*WORK TASK*: How do the lines below between the ones holding "[Follow on Instagram] (117, 1867)" and "Request an Appointment (195, 762)", inclusive, read? Give them again exactly, with no other lines.
*** Opening DATA FOR ANALYSIS ***
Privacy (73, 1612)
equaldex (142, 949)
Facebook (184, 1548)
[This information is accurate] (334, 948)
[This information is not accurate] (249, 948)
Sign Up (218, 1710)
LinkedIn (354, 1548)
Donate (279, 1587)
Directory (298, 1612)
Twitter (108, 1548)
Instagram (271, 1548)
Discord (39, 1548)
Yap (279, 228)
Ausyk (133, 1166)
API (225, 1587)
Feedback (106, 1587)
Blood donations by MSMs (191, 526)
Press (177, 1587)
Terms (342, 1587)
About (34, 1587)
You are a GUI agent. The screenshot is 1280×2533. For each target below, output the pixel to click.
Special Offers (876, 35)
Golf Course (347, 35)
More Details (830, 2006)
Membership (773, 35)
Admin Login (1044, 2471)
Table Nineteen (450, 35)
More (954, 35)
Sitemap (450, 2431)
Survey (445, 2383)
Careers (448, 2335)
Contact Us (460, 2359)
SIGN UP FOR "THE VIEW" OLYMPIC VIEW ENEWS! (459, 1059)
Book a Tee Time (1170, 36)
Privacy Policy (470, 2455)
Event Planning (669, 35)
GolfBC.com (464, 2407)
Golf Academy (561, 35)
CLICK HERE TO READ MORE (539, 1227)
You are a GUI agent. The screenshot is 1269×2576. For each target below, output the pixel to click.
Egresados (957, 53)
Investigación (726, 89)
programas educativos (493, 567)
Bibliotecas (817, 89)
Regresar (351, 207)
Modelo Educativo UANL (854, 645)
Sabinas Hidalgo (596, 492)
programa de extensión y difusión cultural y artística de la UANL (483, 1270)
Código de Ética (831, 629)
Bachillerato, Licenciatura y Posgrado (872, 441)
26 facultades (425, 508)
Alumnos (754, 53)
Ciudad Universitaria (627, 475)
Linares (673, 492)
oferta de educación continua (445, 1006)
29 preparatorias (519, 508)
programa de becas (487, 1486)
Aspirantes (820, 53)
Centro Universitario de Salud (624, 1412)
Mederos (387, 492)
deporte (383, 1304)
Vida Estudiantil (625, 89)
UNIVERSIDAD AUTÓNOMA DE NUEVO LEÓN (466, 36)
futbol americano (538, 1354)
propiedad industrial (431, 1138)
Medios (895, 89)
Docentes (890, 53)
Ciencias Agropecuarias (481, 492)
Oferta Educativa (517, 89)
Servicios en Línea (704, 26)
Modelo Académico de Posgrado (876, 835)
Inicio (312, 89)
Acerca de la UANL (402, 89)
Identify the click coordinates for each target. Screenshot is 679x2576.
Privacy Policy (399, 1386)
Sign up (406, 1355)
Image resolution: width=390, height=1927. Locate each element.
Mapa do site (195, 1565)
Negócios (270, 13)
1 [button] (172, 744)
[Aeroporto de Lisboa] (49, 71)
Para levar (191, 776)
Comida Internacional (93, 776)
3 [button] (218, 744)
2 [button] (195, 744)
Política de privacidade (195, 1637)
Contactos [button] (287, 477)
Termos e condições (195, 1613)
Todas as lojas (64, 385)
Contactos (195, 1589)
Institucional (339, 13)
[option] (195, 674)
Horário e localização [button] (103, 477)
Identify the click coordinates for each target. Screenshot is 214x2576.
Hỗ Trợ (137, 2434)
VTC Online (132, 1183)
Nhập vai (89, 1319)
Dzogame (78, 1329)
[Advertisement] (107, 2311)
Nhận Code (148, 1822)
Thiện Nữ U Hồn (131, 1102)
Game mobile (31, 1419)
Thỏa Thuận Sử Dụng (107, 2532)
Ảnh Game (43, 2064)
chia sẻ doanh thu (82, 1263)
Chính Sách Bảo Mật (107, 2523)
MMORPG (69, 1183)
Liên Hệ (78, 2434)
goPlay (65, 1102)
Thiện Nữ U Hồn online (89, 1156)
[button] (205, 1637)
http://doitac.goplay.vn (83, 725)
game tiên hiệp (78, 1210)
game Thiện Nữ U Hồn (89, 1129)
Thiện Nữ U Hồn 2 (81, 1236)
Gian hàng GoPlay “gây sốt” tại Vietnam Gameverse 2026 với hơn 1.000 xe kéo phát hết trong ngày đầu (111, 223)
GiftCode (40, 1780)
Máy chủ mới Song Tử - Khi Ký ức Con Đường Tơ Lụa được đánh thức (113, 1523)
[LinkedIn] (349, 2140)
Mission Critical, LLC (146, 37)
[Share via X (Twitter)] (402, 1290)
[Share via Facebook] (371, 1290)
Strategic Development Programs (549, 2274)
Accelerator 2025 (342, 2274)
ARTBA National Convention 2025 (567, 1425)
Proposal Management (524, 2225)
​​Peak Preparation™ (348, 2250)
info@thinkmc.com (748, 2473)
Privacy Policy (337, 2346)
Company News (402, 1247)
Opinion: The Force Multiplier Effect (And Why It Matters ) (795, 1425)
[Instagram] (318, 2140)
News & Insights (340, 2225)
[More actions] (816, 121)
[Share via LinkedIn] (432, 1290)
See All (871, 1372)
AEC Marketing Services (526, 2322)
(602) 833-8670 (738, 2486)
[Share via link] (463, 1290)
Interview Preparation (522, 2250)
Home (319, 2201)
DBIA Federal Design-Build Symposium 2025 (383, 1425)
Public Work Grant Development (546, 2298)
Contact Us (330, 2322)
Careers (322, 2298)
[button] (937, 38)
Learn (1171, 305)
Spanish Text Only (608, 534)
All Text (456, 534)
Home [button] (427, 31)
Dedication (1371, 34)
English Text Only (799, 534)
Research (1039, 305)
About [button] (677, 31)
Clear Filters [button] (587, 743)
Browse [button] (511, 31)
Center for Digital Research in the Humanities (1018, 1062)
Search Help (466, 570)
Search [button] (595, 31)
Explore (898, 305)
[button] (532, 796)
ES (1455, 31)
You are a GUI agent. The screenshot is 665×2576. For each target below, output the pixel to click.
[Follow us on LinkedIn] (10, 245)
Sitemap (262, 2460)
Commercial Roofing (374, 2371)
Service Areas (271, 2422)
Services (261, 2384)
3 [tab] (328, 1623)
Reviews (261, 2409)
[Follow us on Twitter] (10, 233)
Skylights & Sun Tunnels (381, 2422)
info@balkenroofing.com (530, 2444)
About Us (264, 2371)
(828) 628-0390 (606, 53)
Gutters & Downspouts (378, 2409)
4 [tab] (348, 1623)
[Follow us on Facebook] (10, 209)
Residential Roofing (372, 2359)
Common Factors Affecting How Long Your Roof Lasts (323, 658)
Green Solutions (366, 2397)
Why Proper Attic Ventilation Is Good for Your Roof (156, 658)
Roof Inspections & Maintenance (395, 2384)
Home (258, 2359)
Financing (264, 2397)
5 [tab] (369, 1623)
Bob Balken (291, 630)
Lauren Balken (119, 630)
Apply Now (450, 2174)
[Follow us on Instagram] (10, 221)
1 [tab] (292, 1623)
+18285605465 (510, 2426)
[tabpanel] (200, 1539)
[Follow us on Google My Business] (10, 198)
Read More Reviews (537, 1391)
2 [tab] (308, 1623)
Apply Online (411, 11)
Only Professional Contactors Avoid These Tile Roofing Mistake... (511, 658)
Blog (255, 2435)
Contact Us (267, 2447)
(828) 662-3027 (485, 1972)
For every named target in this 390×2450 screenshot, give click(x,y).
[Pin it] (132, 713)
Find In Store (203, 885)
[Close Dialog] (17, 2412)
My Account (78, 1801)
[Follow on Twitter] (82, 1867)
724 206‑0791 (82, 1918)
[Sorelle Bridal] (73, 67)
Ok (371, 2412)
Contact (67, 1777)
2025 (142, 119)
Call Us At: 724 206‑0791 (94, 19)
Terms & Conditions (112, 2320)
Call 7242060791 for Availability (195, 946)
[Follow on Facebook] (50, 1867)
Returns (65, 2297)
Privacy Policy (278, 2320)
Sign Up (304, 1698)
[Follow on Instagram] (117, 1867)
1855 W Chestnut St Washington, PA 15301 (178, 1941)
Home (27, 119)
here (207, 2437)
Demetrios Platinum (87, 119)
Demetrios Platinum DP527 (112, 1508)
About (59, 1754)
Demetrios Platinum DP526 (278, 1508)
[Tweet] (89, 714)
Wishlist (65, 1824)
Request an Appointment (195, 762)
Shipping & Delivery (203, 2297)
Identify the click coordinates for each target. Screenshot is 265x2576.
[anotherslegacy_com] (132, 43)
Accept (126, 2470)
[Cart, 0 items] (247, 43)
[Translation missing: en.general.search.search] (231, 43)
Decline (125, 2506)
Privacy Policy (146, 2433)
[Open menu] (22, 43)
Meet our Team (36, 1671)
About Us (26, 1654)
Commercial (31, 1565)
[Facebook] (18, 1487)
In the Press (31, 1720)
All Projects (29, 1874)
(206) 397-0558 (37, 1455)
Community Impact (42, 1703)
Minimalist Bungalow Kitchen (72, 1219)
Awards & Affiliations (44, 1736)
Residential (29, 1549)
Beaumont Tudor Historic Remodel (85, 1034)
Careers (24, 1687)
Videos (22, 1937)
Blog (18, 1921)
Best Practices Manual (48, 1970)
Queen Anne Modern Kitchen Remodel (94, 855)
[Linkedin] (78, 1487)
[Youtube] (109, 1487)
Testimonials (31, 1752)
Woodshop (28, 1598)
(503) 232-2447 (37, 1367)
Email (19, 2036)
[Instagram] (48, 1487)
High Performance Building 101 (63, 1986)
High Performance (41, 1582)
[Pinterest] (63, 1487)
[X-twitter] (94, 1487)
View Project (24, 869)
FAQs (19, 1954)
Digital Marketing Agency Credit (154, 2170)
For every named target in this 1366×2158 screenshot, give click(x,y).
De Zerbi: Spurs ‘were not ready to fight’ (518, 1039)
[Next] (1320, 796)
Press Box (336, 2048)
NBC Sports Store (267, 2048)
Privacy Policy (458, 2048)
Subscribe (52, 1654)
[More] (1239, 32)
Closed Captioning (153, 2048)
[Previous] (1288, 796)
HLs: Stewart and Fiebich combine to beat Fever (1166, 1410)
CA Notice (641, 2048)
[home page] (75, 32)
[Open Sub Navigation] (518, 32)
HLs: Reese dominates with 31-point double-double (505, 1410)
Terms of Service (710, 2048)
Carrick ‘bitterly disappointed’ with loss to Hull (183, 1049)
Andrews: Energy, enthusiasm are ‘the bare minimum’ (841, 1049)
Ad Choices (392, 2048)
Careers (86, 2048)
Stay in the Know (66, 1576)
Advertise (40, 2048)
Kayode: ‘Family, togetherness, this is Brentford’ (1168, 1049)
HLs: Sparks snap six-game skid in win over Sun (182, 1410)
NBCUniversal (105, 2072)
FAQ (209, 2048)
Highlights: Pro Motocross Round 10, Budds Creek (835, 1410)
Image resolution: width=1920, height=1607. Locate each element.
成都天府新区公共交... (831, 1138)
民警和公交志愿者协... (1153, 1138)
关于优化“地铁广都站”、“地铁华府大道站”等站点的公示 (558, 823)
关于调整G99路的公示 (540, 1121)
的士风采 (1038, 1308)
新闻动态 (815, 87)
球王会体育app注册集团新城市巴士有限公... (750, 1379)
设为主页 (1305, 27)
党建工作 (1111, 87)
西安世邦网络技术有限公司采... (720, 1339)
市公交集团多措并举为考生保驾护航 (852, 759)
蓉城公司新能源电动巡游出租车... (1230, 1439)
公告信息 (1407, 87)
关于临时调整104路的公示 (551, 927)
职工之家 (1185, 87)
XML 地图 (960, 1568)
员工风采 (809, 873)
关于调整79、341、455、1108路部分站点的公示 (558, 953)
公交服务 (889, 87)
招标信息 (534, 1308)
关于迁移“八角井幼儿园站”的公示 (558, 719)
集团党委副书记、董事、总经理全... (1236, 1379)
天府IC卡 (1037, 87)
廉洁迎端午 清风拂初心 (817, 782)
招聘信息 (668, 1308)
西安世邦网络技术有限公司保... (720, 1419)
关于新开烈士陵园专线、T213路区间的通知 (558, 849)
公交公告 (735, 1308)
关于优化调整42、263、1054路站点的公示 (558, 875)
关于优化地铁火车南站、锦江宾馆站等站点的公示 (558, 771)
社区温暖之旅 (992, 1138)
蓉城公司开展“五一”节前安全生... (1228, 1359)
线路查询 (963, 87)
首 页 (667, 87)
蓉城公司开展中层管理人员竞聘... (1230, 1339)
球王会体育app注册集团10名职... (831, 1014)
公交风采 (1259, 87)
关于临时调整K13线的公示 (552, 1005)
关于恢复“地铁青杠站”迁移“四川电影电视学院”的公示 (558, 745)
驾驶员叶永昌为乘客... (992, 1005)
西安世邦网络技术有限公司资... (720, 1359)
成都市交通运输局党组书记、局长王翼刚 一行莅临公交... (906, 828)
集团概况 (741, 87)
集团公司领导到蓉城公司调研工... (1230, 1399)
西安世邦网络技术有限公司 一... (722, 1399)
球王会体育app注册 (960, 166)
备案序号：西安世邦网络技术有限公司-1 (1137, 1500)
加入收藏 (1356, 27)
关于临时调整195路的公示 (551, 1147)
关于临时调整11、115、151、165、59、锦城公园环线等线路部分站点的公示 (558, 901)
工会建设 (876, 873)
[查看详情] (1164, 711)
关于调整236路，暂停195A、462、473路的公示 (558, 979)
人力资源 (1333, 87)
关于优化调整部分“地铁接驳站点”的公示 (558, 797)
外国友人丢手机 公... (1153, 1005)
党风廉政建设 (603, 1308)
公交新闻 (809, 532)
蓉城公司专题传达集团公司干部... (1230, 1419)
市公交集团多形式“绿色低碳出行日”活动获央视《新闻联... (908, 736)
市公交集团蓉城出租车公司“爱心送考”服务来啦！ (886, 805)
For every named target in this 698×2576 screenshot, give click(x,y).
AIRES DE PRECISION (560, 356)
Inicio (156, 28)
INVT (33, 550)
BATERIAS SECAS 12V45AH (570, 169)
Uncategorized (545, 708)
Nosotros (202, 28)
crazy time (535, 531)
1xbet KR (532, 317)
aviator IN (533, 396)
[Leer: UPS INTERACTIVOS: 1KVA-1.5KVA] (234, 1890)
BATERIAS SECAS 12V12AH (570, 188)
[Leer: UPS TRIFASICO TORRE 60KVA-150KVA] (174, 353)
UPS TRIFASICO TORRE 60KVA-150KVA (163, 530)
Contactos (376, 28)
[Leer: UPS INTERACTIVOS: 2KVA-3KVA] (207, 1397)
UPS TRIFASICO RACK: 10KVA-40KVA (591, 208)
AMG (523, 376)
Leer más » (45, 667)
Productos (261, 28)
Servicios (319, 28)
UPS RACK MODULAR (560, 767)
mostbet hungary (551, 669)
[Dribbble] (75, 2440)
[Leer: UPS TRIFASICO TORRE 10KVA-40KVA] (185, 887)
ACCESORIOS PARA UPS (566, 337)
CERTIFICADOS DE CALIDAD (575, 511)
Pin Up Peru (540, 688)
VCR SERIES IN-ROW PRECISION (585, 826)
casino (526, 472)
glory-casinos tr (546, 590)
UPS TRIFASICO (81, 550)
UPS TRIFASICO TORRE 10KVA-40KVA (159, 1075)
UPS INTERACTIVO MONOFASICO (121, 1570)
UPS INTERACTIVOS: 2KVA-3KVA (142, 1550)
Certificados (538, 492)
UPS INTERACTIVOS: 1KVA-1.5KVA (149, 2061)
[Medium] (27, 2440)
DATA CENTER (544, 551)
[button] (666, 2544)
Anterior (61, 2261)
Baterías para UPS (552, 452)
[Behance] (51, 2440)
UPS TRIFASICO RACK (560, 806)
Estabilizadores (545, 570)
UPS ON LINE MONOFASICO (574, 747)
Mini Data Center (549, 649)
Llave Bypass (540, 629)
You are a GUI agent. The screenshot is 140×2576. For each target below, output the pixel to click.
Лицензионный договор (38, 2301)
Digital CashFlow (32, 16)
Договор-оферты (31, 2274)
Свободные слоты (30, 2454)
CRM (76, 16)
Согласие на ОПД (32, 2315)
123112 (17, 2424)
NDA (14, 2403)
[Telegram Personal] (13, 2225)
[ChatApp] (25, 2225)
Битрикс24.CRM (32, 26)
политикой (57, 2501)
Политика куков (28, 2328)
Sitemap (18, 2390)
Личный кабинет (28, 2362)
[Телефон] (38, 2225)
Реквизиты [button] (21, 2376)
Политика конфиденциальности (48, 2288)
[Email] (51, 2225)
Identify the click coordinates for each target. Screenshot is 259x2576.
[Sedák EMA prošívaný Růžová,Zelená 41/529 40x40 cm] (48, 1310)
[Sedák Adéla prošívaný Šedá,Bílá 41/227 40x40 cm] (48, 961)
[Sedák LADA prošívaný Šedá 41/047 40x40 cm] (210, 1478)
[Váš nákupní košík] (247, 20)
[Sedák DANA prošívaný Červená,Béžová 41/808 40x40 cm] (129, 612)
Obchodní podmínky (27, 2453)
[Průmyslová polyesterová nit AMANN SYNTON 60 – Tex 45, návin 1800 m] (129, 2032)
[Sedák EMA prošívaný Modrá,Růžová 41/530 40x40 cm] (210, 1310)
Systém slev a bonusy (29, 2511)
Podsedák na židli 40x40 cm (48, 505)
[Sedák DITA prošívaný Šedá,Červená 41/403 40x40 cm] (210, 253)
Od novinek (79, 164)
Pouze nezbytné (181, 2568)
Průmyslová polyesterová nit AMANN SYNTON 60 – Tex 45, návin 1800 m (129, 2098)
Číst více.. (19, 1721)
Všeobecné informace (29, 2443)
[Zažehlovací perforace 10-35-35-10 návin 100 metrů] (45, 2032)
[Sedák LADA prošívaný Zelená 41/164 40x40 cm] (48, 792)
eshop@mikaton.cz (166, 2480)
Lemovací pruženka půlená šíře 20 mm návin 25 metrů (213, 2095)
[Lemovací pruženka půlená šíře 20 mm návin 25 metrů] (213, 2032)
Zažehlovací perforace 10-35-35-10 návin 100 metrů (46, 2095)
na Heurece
*** Closing DATA FOR ANALYSIS ***
*REPLY TO THE EXERCISE*:
[Follow on Instagram] (117, 1867)
1855 W Chestnut St Washington, PA 15301 (178, 1941)
Home (27, 119)
here (207, 2437)
Demetrios Platinum (87, 119)
Demetrios Platinum DP527 (112, 1508)
About (59, 1754)
Demetrios Platinum DP526 (278, 1508)
[Tweet] (89, 714)
Wishlist (65, 1824)
Request an Appointment (195, 762)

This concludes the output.